Precisión de los Métodos de Transcripción Asistida Tecnológicamente
Publicado: Lunes, 15, marzo 2021, 03:00 p.m.
Following our review of technologically-aided transcription methods and preliminary analysis of speed and ease of use, we analyzed the accuracy of two such those methods: auto-generated transcription (Microsoft Stream) and audio from speakers (SpeechNotes). This is part of the National Endowment of the Humanities grant-funded project "Bilingual Voices in the U.S./Mexico Borderlands: Technology-Enhanced Transcription and Community Engaged Scholarship."
The auto-generated transcription method (Stream) is loaded onto an online website, and it creates a transcript in one language. The user may be present, or may log off the platform and return later to download and/or edit the transcript on the website platform. The audio from speakers method (SpeechNotes) requires that the individual play the audio from the speakers. In our experience, the individual must pause the audio at times to allow the transcription to catch up. (Learn more about these transcription methods here.)
In analyzing accuracy, we looked at the three main issues- missing words, incorrect words, and accents. We additionally considered punctuation, speaker codes, and capitalization, but we eliminated those from our accuracy measures, since those are more specific to our WEBVTT format.
The chart above shows the words that were missing from the transcript created by these different programs. You can see that Auto-Generated Stream does much better than SpeechNotes in blue.

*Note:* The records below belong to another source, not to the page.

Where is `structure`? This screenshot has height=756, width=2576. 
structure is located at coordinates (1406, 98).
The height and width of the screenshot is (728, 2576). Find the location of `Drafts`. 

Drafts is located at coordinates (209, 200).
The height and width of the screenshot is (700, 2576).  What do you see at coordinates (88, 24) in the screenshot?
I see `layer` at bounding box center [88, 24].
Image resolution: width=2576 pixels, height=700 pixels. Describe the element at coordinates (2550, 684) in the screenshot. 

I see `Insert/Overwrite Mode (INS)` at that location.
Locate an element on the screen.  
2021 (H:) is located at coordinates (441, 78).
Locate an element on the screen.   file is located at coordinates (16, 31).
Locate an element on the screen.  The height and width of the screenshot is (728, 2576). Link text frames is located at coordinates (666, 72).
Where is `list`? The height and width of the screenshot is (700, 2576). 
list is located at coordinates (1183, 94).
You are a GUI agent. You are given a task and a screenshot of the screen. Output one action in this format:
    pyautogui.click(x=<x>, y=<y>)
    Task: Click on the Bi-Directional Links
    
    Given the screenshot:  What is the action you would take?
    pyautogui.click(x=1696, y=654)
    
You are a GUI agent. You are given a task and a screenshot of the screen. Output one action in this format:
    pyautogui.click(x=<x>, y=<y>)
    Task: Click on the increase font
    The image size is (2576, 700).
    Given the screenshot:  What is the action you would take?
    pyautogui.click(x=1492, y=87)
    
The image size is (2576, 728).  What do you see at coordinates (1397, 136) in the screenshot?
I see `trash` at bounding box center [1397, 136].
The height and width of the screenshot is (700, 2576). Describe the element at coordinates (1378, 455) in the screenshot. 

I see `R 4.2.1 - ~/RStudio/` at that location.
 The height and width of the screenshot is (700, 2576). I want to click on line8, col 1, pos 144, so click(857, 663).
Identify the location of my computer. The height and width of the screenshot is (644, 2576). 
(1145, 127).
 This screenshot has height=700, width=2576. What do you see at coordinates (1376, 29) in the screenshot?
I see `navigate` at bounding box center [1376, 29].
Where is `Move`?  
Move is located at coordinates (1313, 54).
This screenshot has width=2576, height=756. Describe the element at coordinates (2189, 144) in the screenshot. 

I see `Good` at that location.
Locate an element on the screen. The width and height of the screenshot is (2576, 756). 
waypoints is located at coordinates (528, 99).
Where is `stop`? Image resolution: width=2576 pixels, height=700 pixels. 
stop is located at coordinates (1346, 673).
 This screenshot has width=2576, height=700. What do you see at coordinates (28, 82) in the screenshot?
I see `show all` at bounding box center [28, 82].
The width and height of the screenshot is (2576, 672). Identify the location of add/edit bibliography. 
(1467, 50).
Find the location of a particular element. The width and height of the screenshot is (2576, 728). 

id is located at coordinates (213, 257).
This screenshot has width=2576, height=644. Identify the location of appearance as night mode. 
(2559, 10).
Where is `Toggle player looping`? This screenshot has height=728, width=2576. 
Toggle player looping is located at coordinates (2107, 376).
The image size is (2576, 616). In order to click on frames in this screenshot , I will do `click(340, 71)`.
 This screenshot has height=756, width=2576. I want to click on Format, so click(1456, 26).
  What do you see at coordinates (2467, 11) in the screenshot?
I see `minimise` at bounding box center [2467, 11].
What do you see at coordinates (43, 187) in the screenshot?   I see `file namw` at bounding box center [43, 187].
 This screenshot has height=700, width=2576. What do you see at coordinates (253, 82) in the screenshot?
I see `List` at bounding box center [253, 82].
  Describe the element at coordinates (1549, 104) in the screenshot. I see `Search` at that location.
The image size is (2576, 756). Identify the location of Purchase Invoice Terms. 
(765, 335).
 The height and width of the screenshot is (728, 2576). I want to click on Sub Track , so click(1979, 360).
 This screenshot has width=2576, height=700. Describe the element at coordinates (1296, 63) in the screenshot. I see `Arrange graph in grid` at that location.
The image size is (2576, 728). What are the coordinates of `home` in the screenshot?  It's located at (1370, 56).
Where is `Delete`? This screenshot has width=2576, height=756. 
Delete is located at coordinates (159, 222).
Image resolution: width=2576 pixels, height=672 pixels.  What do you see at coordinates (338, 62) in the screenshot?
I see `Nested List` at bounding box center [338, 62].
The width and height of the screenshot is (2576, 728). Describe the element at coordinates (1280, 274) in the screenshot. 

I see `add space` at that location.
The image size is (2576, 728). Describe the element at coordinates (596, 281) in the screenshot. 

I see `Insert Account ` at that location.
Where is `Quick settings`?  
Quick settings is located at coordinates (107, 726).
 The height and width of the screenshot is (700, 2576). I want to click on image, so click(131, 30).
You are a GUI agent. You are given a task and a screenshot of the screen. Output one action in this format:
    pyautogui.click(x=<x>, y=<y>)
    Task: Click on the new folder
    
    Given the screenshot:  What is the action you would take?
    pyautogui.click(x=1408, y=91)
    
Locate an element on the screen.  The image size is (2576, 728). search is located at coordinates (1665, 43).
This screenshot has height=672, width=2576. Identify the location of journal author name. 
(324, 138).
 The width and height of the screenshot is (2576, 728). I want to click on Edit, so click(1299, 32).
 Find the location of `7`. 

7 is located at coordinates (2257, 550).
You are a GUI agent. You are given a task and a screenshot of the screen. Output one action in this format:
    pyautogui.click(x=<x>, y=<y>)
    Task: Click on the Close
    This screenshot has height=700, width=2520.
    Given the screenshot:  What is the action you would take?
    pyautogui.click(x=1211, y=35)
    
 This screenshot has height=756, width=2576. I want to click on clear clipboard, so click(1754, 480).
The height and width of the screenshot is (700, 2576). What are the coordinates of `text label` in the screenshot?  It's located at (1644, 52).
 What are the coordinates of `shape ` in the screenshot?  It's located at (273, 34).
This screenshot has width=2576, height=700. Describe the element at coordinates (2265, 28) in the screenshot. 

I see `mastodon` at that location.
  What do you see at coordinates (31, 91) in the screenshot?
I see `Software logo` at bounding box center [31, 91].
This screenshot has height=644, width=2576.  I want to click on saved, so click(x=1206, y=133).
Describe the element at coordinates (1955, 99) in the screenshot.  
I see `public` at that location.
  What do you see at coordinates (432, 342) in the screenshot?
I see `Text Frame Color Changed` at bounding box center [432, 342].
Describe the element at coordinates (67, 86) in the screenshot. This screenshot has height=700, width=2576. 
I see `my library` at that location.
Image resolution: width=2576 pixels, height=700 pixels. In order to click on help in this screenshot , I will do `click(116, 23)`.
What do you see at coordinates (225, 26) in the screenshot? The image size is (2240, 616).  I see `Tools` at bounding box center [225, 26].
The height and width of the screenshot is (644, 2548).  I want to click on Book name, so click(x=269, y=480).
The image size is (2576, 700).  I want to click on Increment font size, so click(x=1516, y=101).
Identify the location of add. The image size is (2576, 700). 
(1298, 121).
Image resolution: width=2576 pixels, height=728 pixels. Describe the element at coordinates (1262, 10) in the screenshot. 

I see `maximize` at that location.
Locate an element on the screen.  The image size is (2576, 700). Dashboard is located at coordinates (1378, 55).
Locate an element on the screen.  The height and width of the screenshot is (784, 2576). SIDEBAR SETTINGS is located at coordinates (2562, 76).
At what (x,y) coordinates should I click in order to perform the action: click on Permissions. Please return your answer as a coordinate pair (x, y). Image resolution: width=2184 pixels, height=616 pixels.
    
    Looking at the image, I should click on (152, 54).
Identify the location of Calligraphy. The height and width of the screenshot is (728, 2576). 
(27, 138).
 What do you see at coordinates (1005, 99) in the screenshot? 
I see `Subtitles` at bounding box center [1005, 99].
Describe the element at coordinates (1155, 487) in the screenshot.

In terms of incorrect words that were captured and transcribed incorrectly, this was more of a problem for the auto-generated method (Stream). However, these two categories influence one another. For instance, in Interview 4, SpeechNotes missed 285 words, only captured 15 words, and of those, 5 were incorrect.
The transcripts had very few mistakes with accents, amounting to 1-7 per interview.
Accounting for each missed word, incorrect word, and accent mistake out of that interview’s total words in the correct transcript, we derived accuracy rates by method per interview. As we can see here, the auto-generated method (Stream) is outperforming SpeechNotes, where the audio was captured through the speakers. We can see that SpeechNotes transcripts were only 5%-56% accurate, while auto-generated (Stream) was 44%-86% accurate.
Averaged together across interviews, we have an average accuracy rate of 26% for Audio from Speaker (SpeechNotes) and 65% for auto-generated (Stream).
As a next step in the process, we are currently piloting the use of auto-generated transcription revision using Stream compared to manual transcription using ExpressScribe with two experiential learning corpus development courses at the University of Arizona and the University of Texas Rio Grande Valley. We will then compare the average speed and ease of use among these students for these methods.